● **ASSIGNMENT**
Count, in the entries below, the lines in which "accomplish" occurs. Give the number, nothing more.

● **AVAILABLE DATA**

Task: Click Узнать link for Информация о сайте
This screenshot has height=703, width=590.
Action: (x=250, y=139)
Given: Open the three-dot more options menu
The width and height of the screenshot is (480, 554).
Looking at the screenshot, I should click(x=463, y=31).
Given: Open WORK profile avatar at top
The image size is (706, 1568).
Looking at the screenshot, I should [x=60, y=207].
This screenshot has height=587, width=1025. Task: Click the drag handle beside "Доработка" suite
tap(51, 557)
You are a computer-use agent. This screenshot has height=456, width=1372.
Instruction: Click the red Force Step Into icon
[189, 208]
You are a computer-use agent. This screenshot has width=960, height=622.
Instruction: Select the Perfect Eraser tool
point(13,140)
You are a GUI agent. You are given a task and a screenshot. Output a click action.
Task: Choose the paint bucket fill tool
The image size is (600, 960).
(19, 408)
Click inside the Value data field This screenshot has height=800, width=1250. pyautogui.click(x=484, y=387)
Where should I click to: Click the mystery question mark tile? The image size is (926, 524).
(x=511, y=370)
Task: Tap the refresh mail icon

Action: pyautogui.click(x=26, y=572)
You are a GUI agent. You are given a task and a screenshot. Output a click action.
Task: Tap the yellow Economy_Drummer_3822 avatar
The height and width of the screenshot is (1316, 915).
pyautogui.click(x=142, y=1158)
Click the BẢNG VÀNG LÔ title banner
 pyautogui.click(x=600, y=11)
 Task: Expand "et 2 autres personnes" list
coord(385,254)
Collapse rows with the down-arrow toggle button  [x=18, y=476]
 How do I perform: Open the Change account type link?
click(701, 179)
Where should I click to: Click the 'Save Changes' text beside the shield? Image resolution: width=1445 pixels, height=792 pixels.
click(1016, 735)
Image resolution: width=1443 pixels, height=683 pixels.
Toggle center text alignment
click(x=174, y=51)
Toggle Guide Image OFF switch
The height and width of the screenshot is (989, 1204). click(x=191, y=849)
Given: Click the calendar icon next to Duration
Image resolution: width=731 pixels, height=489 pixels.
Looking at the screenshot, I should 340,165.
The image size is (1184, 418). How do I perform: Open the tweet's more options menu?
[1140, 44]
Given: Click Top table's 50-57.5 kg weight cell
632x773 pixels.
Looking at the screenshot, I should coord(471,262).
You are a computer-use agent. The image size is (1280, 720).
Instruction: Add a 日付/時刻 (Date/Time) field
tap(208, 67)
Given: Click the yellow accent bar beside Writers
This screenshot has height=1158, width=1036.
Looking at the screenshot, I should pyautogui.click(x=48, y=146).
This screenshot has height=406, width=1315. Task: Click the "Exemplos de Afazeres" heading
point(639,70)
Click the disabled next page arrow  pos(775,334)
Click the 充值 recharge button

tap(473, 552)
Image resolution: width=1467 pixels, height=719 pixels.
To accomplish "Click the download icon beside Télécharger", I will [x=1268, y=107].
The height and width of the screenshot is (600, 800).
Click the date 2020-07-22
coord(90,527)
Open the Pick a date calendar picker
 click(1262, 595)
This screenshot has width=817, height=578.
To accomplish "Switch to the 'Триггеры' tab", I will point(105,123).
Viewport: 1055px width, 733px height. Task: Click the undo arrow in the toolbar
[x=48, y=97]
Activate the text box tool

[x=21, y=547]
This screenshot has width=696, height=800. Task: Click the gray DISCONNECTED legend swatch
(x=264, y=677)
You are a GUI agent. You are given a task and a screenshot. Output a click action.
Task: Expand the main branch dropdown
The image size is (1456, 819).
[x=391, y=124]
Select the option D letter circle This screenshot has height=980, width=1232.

● **EXPECTED OUTPUT**
2